▶ Source data:
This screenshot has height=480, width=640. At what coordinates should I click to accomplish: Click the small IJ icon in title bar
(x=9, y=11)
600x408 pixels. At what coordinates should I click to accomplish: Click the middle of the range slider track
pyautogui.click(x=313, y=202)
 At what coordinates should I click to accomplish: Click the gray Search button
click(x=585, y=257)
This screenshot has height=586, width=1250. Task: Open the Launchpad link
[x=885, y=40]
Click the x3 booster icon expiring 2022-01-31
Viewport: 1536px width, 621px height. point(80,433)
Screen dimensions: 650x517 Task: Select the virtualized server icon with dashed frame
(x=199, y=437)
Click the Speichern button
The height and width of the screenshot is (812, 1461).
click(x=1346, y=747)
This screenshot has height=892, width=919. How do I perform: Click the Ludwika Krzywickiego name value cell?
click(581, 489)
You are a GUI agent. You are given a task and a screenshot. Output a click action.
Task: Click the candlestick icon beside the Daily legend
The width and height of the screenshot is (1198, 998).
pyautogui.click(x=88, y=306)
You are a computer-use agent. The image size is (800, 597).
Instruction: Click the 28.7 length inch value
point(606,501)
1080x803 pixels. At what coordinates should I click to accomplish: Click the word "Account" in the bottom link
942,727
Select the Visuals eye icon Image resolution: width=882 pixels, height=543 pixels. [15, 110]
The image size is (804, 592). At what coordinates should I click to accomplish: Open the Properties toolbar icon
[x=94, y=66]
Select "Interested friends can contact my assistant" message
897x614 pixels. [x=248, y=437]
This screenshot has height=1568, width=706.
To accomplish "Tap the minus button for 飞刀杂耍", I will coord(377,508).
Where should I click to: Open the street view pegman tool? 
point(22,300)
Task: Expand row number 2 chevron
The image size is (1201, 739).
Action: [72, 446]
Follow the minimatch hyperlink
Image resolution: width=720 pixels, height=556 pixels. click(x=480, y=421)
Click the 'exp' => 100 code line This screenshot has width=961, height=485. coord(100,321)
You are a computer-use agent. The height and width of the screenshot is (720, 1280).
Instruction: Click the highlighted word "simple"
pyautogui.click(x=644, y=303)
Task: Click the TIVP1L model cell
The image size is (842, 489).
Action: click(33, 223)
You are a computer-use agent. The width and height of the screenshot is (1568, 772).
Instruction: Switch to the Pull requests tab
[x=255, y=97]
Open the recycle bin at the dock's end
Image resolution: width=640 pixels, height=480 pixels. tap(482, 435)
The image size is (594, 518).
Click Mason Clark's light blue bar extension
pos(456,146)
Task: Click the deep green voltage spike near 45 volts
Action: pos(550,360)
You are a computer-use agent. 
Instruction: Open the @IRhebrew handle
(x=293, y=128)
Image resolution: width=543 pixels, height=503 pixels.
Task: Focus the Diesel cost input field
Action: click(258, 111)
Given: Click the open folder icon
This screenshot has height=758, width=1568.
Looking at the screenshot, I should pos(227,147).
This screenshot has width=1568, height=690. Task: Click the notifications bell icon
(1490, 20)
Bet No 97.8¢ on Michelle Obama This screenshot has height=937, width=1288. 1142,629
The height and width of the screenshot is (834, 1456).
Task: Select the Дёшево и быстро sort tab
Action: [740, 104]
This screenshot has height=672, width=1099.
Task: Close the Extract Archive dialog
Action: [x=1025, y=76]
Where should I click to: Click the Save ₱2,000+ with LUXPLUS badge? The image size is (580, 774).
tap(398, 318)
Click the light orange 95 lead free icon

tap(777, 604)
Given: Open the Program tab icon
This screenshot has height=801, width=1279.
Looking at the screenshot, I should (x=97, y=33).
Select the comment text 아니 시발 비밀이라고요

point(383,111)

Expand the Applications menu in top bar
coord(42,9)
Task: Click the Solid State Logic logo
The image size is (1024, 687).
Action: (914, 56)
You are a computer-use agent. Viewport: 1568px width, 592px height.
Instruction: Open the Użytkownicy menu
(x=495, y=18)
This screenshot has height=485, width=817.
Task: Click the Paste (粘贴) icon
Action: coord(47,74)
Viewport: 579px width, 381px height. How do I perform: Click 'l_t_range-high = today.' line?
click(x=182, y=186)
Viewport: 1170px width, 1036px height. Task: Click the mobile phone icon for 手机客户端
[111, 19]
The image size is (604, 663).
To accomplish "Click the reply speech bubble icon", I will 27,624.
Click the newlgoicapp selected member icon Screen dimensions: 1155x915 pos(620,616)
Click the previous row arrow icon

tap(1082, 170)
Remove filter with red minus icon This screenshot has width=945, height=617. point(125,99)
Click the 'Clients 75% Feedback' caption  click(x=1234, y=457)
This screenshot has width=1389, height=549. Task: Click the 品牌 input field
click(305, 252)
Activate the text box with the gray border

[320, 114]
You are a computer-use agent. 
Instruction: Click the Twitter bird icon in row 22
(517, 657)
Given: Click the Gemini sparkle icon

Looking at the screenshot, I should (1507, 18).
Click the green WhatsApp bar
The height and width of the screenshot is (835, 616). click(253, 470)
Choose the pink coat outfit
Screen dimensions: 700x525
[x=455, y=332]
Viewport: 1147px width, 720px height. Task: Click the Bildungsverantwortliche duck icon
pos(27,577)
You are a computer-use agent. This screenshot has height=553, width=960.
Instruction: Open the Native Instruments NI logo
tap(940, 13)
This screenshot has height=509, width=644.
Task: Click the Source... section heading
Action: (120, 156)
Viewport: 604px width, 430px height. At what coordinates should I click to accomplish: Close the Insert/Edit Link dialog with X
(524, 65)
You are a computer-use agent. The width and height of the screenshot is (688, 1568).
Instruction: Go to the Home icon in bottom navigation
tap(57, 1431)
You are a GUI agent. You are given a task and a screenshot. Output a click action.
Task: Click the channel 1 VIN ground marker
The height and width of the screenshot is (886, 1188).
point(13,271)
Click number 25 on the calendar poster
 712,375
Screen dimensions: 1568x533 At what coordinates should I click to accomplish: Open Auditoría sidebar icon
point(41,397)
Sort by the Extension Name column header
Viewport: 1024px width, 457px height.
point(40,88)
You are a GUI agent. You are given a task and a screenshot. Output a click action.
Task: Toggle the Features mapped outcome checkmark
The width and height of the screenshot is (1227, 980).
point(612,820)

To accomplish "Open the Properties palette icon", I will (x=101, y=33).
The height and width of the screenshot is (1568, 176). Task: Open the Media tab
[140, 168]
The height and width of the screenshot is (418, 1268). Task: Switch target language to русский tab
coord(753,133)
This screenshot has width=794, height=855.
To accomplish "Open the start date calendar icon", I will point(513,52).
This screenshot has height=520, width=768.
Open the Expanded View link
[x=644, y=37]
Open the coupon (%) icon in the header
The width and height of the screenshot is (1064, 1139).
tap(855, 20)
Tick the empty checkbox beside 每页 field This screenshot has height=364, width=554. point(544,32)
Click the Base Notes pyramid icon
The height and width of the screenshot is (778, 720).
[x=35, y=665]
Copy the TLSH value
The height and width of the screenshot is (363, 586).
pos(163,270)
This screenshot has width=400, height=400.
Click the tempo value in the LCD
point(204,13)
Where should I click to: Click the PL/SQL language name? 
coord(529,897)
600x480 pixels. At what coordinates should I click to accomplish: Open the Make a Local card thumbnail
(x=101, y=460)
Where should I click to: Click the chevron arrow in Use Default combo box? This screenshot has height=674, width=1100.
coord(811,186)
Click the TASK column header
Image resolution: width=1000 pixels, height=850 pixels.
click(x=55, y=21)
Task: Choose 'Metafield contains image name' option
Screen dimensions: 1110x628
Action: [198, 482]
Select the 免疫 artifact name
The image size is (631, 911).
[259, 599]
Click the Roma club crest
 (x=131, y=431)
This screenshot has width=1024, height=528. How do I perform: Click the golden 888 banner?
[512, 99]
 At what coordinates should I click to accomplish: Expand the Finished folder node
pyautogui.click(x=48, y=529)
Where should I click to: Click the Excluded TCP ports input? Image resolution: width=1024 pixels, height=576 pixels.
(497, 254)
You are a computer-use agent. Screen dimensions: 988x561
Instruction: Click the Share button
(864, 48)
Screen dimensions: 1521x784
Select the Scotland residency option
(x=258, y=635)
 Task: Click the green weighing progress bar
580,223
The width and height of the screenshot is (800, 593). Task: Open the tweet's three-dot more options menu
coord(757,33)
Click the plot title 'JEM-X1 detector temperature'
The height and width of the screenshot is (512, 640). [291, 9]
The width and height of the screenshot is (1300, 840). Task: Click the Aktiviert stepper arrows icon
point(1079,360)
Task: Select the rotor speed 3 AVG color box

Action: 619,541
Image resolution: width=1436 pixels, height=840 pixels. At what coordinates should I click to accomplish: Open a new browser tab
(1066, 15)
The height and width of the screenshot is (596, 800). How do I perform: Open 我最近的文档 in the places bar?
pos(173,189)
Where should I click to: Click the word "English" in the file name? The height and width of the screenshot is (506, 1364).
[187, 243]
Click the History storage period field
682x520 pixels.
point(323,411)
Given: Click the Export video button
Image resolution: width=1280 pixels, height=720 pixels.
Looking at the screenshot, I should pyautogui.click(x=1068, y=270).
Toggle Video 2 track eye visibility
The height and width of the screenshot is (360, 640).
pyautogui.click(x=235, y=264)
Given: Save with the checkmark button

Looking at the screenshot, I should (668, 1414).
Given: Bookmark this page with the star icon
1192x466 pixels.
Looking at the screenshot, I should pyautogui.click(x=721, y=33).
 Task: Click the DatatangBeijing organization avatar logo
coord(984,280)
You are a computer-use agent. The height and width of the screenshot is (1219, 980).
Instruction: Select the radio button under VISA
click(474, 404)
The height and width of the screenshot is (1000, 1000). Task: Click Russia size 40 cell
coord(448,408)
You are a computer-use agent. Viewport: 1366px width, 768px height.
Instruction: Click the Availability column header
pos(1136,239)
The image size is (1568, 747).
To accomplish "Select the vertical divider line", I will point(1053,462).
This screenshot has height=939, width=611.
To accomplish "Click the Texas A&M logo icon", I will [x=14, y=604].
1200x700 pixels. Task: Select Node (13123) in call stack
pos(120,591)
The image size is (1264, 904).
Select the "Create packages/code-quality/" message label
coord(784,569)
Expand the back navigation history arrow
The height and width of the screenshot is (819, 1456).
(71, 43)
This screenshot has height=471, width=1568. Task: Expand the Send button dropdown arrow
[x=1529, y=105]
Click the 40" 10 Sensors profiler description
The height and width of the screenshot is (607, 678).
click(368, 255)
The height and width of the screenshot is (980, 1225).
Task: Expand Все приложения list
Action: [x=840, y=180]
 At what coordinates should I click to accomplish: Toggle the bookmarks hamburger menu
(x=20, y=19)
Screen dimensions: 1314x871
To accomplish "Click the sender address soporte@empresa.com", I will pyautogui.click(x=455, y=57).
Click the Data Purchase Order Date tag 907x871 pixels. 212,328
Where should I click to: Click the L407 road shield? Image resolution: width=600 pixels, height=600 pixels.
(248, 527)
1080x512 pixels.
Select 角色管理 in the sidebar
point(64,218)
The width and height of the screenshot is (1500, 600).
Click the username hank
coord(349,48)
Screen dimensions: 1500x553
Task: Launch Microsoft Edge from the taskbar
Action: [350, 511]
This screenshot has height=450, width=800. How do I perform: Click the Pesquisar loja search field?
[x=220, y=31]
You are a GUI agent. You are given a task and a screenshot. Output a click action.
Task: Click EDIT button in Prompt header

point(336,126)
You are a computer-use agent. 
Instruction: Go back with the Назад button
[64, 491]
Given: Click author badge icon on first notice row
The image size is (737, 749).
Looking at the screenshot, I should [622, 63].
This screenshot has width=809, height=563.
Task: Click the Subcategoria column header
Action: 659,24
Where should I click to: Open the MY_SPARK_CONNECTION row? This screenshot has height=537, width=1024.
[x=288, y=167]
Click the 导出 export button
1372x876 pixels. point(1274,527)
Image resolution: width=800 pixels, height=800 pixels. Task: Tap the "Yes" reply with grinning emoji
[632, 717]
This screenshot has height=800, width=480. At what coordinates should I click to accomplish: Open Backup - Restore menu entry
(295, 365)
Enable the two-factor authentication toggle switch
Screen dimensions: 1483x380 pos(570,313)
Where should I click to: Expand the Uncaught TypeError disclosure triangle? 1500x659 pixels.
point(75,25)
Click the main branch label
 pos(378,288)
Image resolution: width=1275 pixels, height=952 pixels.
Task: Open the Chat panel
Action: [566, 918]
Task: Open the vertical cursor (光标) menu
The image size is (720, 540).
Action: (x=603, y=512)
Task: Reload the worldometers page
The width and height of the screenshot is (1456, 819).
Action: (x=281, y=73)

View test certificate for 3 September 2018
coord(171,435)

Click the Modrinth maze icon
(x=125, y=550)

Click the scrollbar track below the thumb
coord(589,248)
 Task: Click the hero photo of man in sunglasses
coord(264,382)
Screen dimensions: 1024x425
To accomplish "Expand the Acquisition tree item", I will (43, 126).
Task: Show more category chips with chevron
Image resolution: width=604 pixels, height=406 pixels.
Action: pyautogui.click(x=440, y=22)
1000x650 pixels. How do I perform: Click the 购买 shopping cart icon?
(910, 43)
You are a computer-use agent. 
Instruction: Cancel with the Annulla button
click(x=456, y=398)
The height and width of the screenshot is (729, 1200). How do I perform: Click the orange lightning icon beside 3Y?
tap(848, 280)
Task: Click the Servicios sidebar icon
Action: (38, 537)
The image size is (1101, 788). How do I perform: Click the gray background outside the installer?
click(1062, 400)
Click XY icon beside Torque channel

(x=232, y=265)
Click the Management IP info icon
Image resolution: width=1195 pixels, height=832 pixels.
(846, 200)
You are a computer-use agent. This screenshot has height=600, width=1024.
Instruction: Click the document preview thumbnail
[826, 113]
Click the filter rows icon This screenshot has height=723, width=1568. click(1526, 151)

▶ Task goal: Gather from the records above every line containing the string "page".

▶ Output:
Given: Bookmark this page with the star icon
Task: Reload the worldometers page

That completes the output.